Come back when it has things like Outline View, first requested oooh about 13yrs ago ( https://bz.apache.org/ooo/show... ), been highest voted or second highest bug/request ever since, but not fixed in 13yrs (apparently it required some reworking of the architecture, and apparently this was done back in 2010...). Having a equivalent of Normal View is also highly voted - I don't use that as much but I can see that if you work on certain types of document layouts it would be essential.
Track changes also lags MS Office significantly.
Excel removed ridiculously low row/column limits almost a decade ago, LO will still only do 1024 columns AFAIK - again, apparently fixing this is too hard. I might only need that for a handful of spreadsheets, but if I have to buy Office anyway for those cases, why would I also use LO and have to master two different tools when I can use Office for everything.

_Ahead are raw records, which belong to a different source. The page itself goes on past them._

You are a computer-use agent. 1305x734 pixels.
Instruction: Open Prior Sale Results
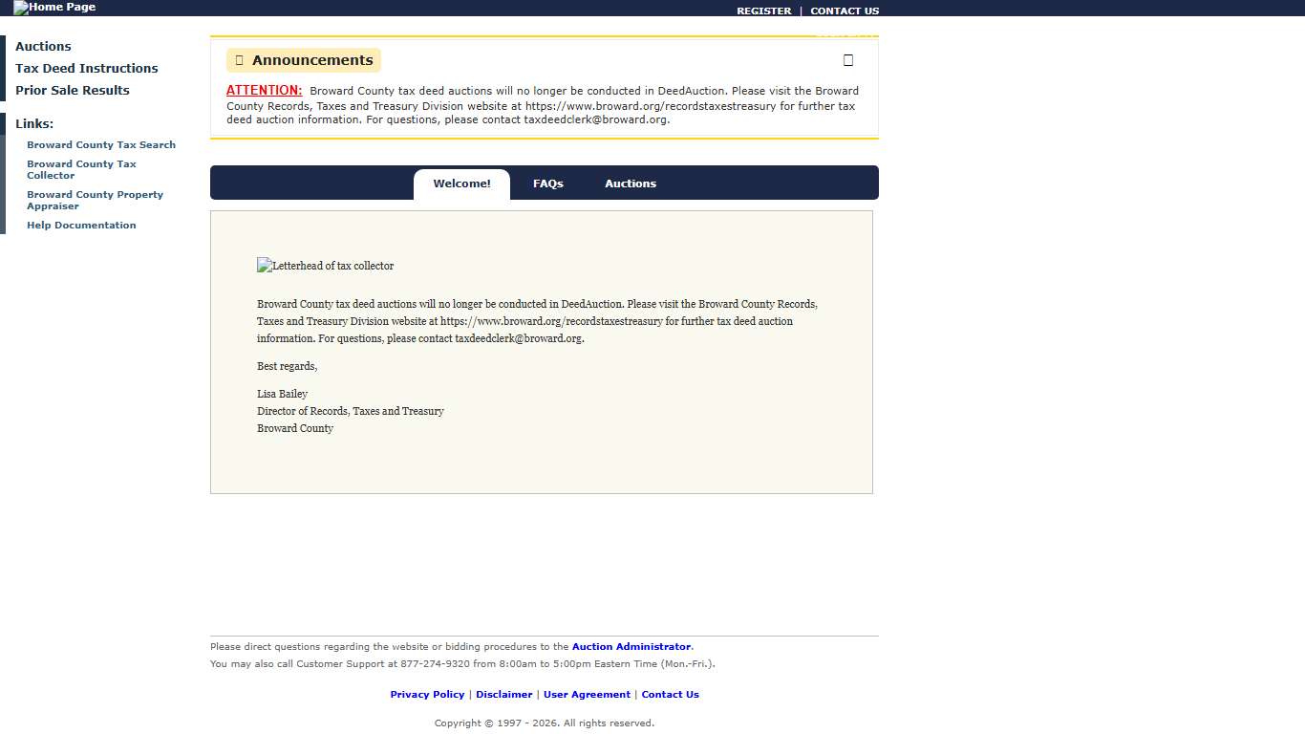72,90
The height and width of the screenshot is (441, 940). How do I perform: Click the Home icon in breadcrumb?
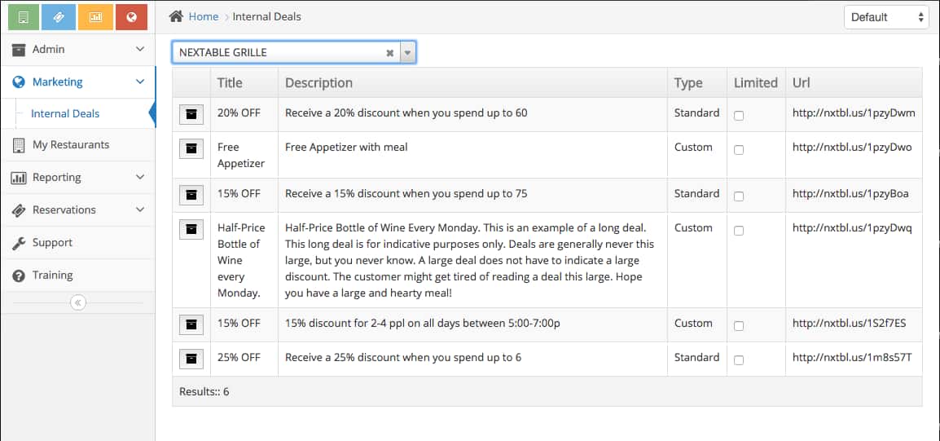(176, 16)
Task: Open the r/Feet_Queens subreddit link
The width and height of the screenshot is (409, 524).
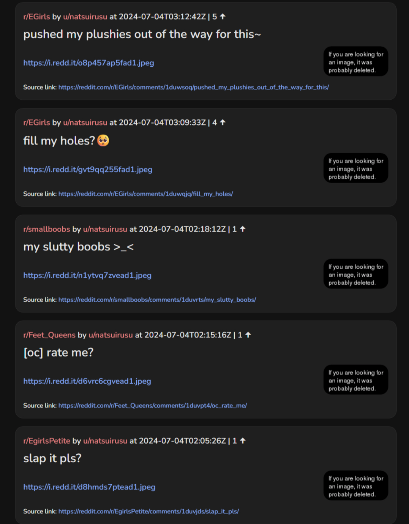Action: coord(49,335)
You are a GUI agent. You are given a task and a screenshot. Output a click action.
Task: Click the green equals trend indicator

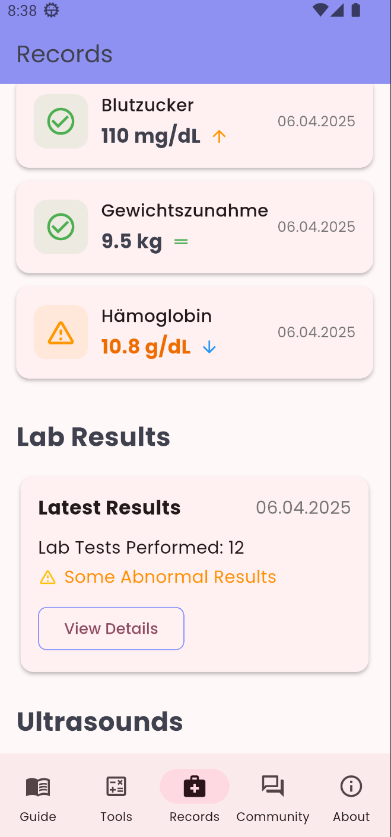tap(181, 242)
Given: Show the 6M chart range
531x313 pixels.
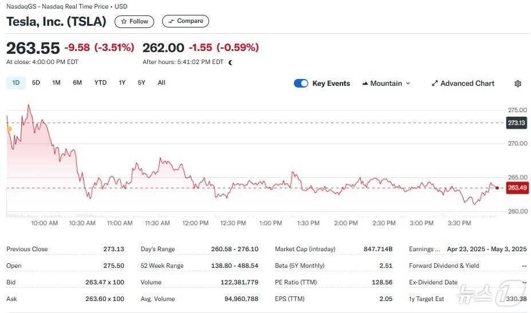Looking at the screenshot, I should (x=77, y=83).
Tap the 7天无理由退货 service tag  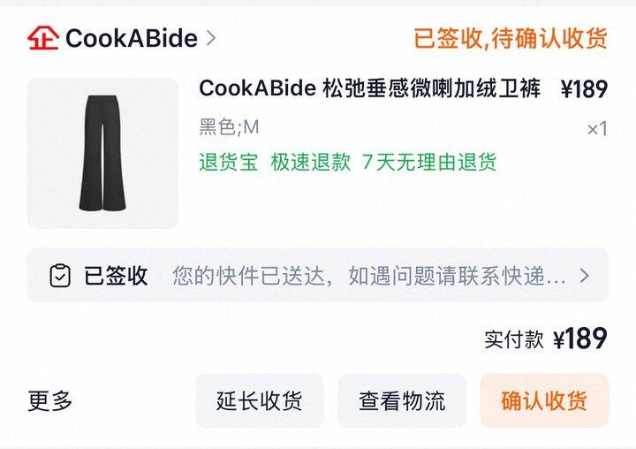(429, 162)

Trouble with OO/LO is similar to electric cars, 80/20 or 90/10 is not a success (against an incumbent tech), it's a problem - if OO/LO can do 90% of my documents or even 95%, I still need Office for the other ones. Similarly if range & charging have improved so that the electric car can do 90% of my journeys or even 95%, that's great - but I still need a fossil fuel car for the others. If I have to have two cars, or two Office suites, instead of one then the new one needs to offer something really compelling that the incumbent doesn't have - and OO/LO doesn't, for me, yet.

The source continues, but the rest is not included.